COVID-19 in NYC: Dr. Chokshi explains where city stands in vaccines, variants, cases


More than one year into the pandemic, several states are seeing troubling trends when it comes to COVID-19.

New York and New Jersey are topping the nation in new cases, with variants accounting for a majority of those cases, and a substantial rise in children infected with the virus.

All this, as the city relaxes its rules when it comes to public schools.

NYC Health Commissioner Dr.

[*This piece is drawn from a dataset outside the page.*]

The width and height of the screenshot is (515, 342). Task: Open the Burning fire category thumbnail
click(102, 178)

Dave Chokshi spoke to PIX11 News and explained how the city is working to fight the spread of the virus and keep New Yorkers safe.

New variants

Almost 80% of new cases reported in the five boroughs are the variants that were initially reported in the United Kingdom and New York City, Chokshi said.

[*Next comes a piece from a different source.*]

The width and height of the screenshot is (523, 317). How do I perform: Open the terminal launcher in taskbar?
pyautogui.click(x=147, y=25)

“We remain at too high of a level of cases across the city, generally about 3,500 new cases each day,” the health commissioner said.

To curb the spread of the virus, we need to remain vigilant in precautions, according to Chokshi, which includes getting vaccinated.

When asked if there is any indication that vaccines aren’t working on these variants, Chokshi said it is something they’re following closely. As of right now, health officials do not, at this point, have any indication that they’re not working against those two variants.

Rise in cases among children

There appears to be a rise in cases among younger groups nationwide. However, despite that trend, the health commissioner said it’s not a particular trend the city is seeing. 

Instead, Dr. Chokshi said New York City is seeing some increase in cases among younger adults.

The increase is likely driven by the fact older adults are getting vaccinated, which is why it is critically important for everyone to get vaccinated when they can.

NYC new school closure rule

Amid the concerns of rising cases, New York City is relaxing its rules when it comes to schools — The mayor announcing the replacement of the schools two-case closure rule.

“We’ve created the gold standard for health and safety for our schools,” Chokshi said.

The city has taken multiple layers of precautions for safety in schools, including having the ability to quarantine classrooms and in some cases, closing schools if there’s transmission occurring in schools.

The new school closure policy brings all those tools while providing stability and safety, he added.

Dr. Fauci warns for potential fourth wave

Dr. Anthony Fauci has warned of a potential fourth wave. Dr. Chokshi said the city needs to continue to remain cautious on reopening.

“We cannot give this virus any ground,” he said.

He urges New Yorkers to remain vigilant and follow the “safe six,” which include washing hands, keep wearing masks, keep distance from others, stay home if you’re feeling sick, get tested and get vaccinated.


There have been reports of adverse reactions to the Johnson and Johnson vaccine. 

Dr. Chokshi said they have not seen any particular signals and have been proven to be safe.

City health officials coordinate with the CDC on reports, but if any changes made, they are communicated back to New Yorkers.

More than 4 million doses have been administered in New York City, and Dr. Chokshi believes that we will reach the mayor’s goal of vaccinating 5 million people. 

Summer plans

“We know what works to keep people safe,” Dr. Chokshi said.

He reminded people to have smaller gatherings, spend time outdoors rather than indoors and wear masks.

“We’ve all been through too much over the past year.”